Stored items
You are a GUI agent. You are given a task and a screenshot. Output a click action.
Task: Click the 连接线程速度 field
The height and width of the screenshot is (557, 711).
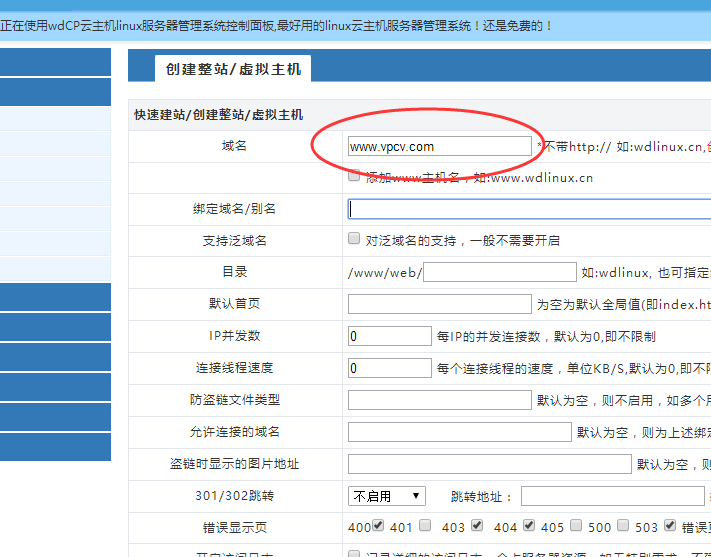pos(389,368)
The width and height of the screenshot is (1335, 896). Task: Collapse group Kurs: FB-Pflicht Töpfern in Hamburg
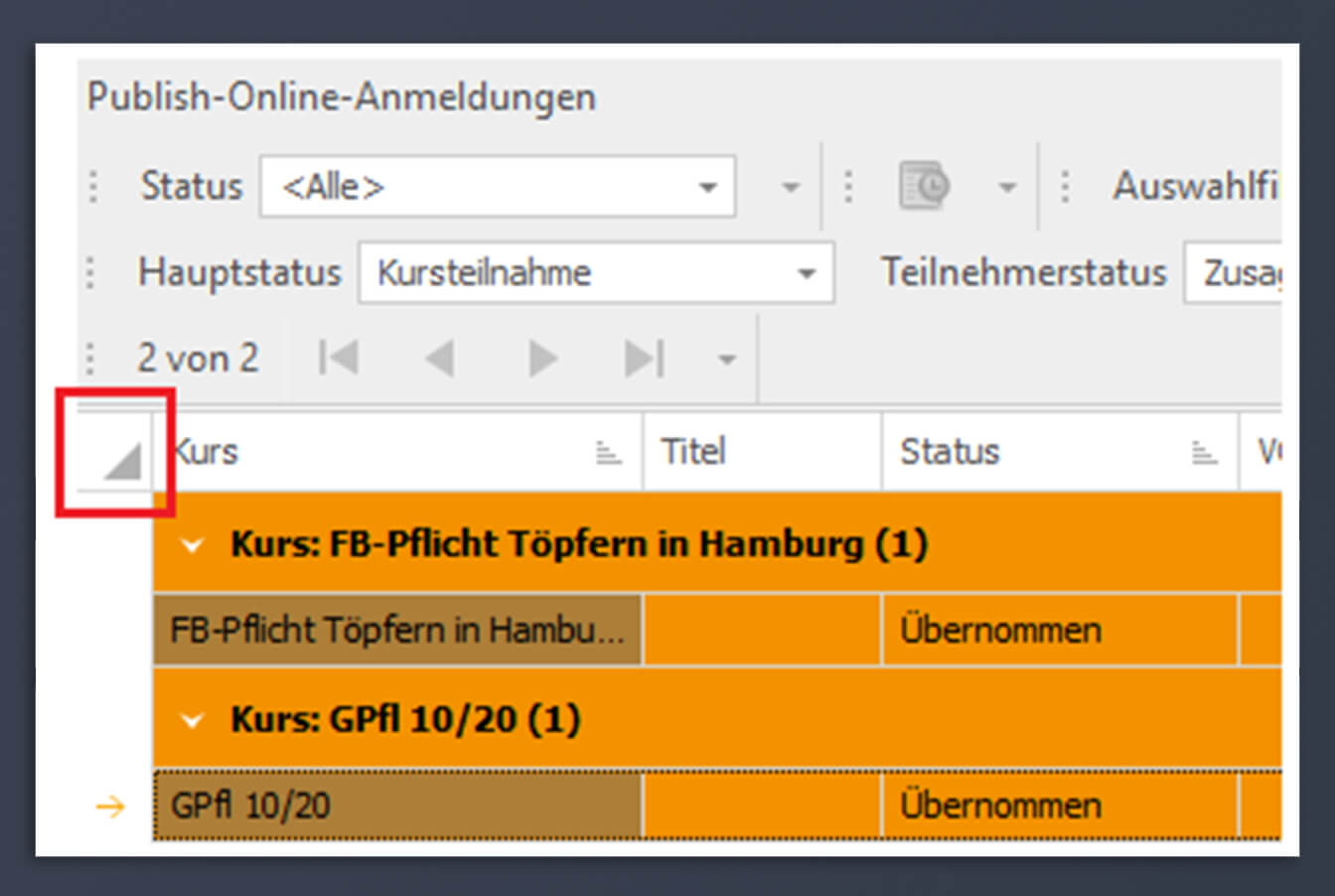pyautogui.click(x=191, y=545)
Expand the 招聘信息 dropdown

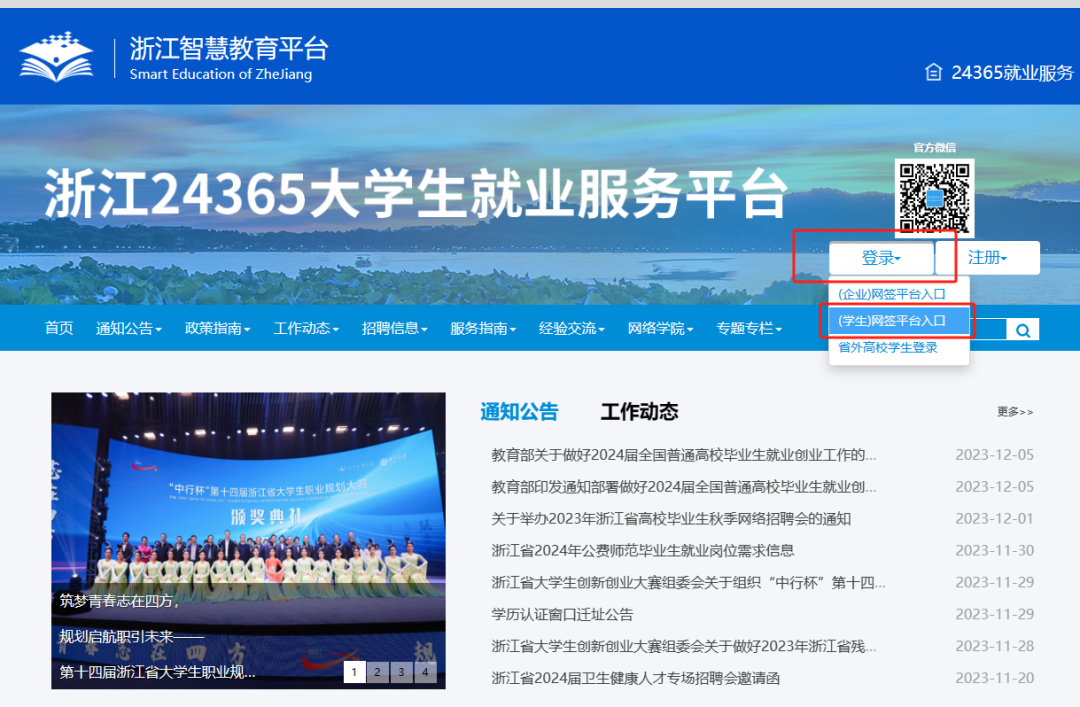(394, 328)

_AIM OF THE EXERCISE_
Word for word, quote the lines above. Omit the pictures.

_THE ANSWER_
You are a GUI agent. You are given a task and a screenshot. Output a click action.
Task: Click the 连接线程速度 field
The height and width of the screenshot is (557, 711).
pos(389,368)
The width and height of the screenshot is (1335, 896). Task: Collapse group Kurs: FB-Pflicht Töpfern in Hamburg
pyautogui.click(x=191, y=545)
Expand the 招聘信息 dropdown

(394, 328)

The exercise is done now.